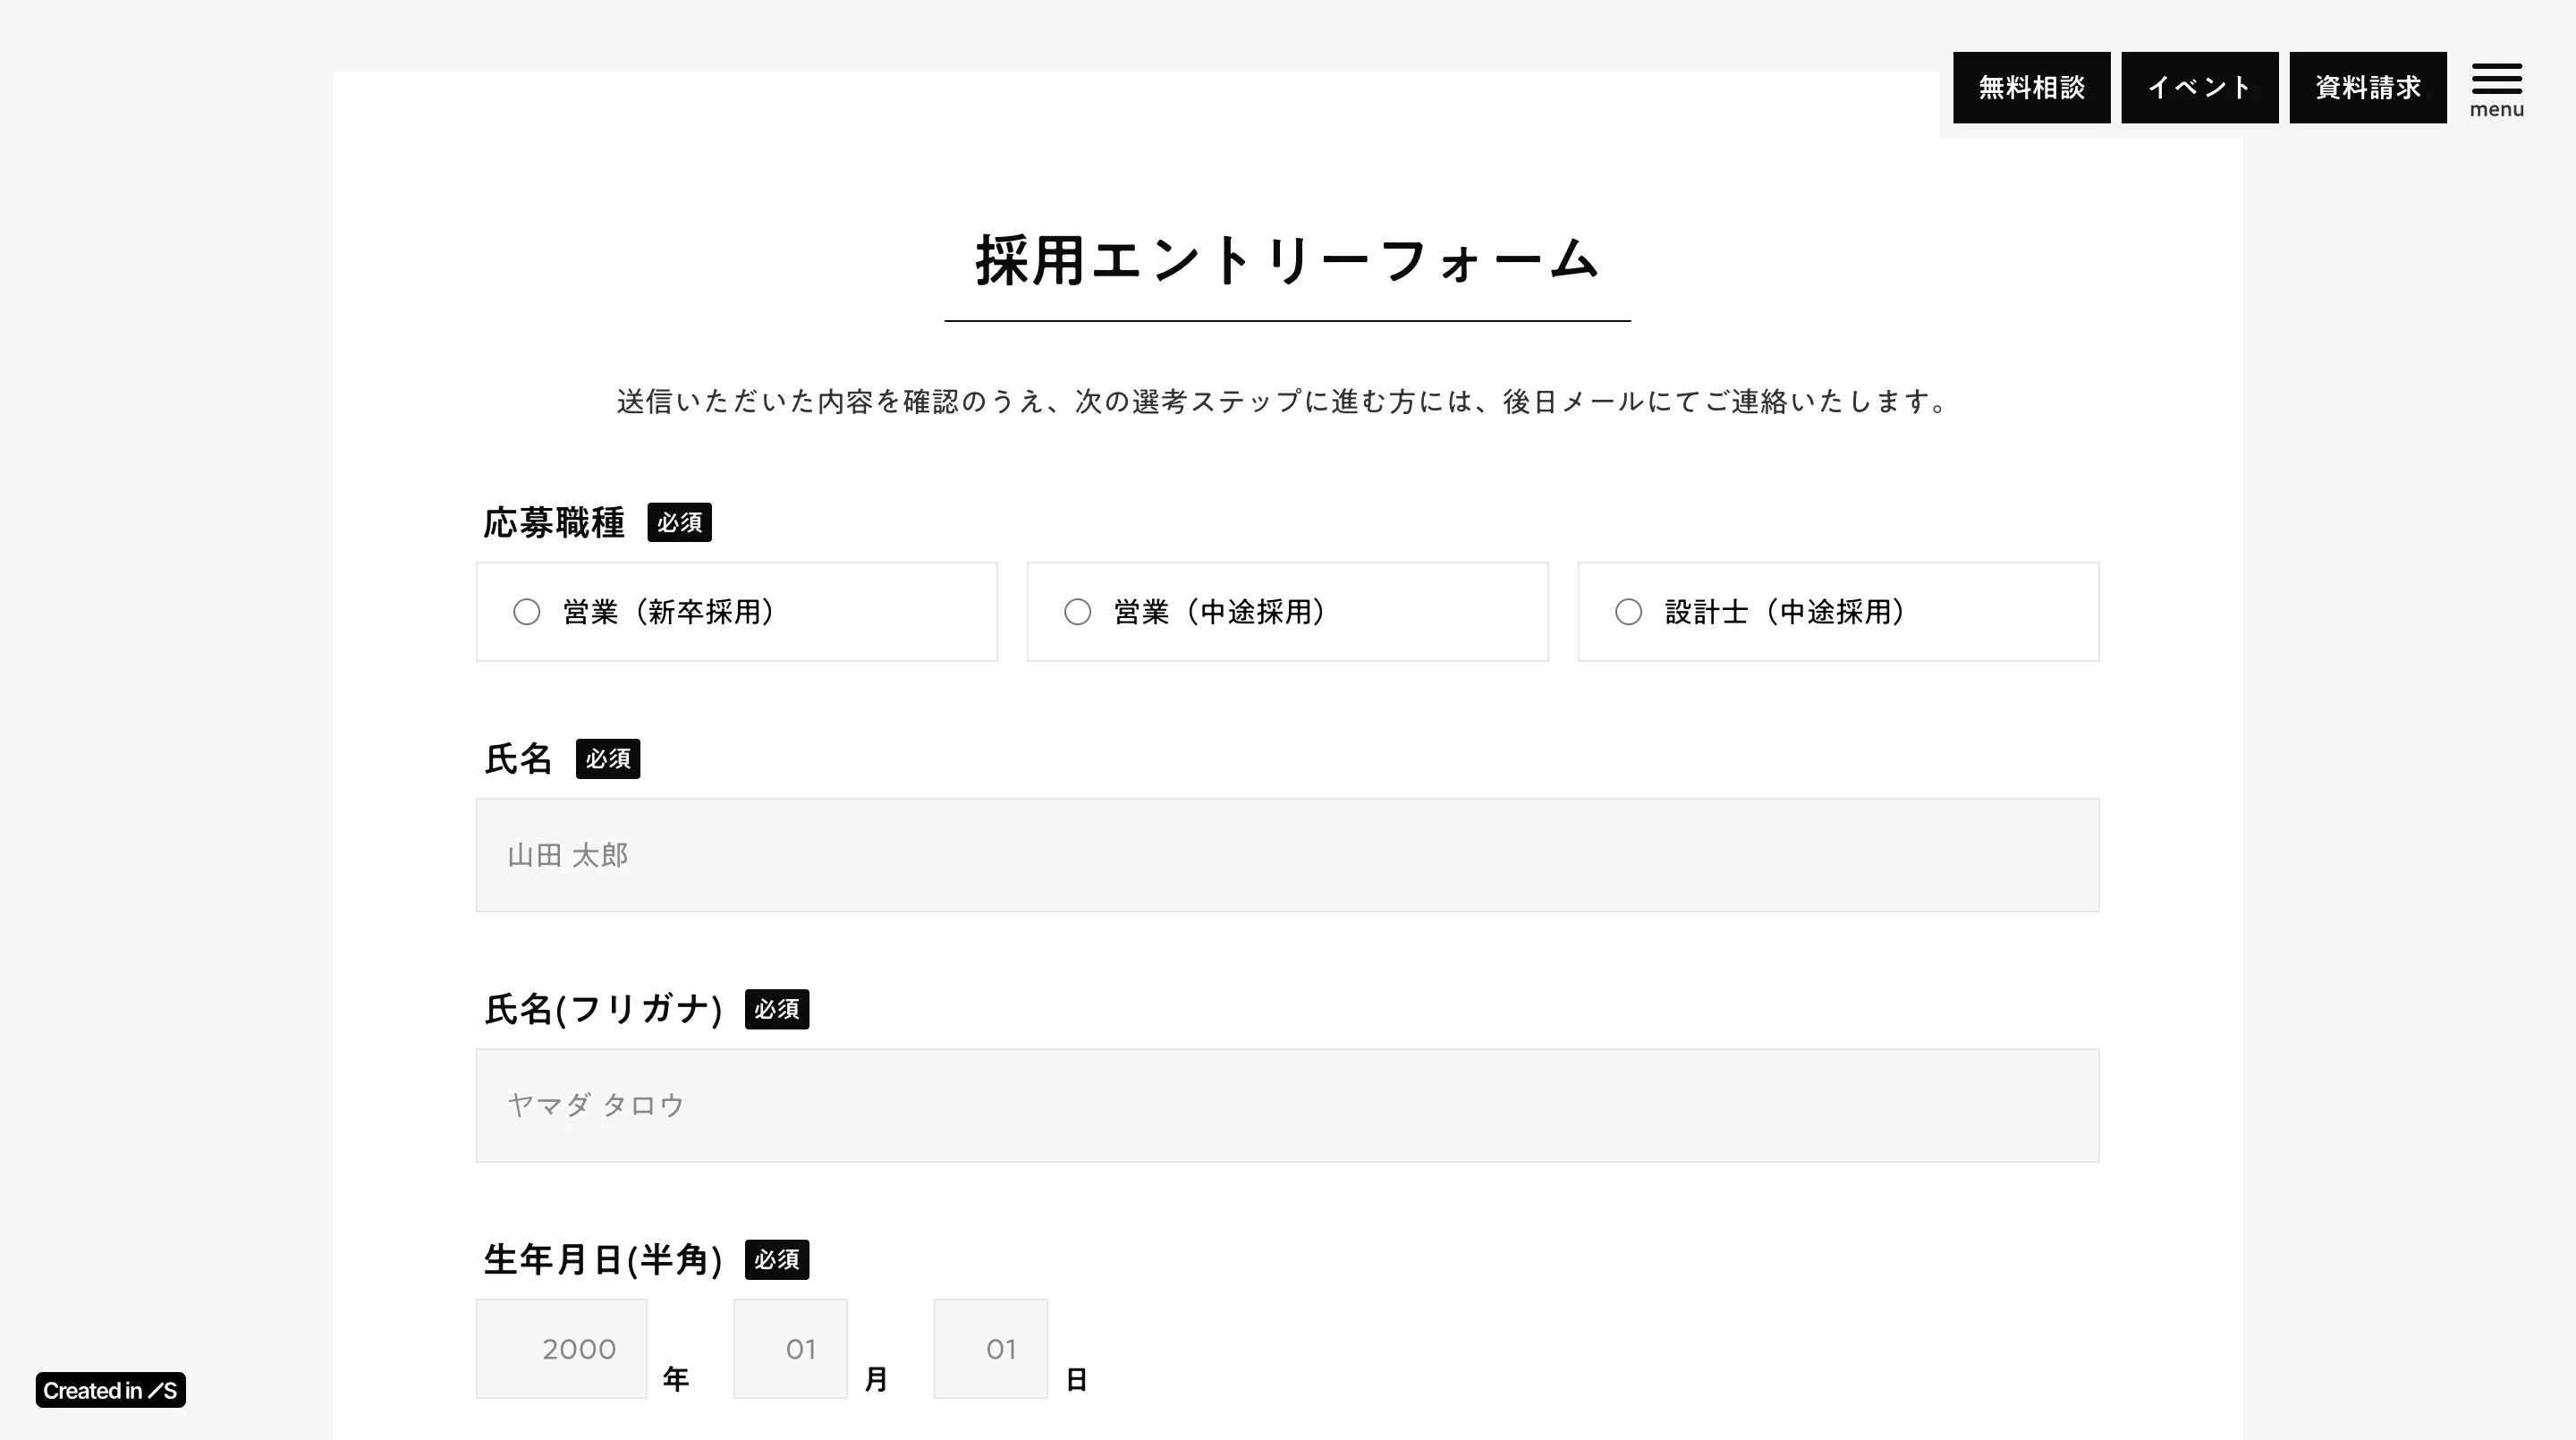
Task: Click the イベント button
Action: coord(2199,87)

=-=-=-=-=

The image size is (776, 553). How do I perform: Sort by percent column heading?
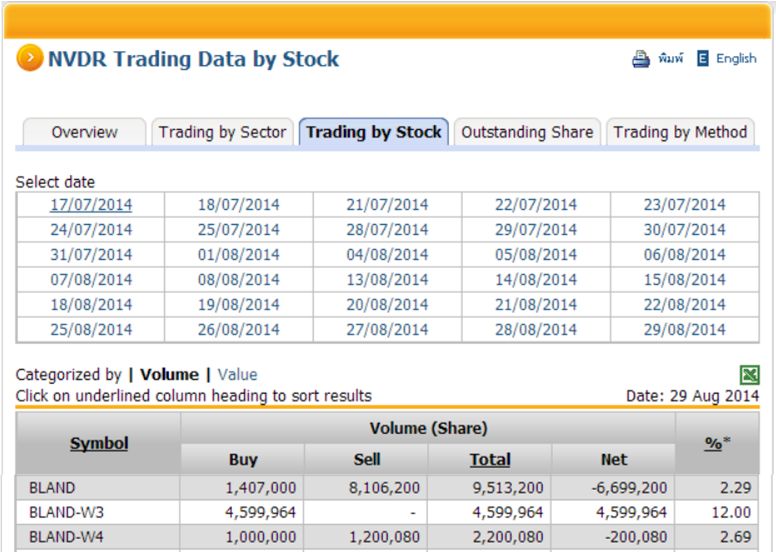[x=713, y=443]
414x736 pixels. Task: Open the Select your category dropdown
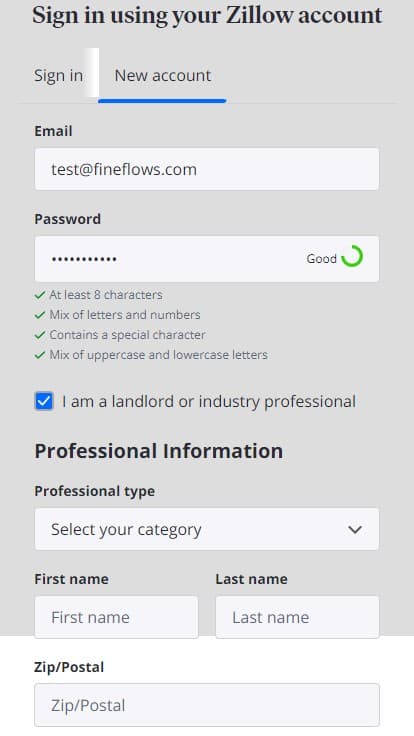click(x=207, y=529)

=-=-=-=-=

Stated problem: Could you rewrite the lines from the one holding "The image size" through the one holding "click(x=207, y=529)", both included, changing "dropdown" to "menu" and leaving everything else as it is? Leave the pictures out.

Result:
The image size is (776, 553). How do I perform: Sort by percent column heading?
[x=713, y=443]
414x736 pixels. Task: Open the Select your category menu
click(x=207, y=529)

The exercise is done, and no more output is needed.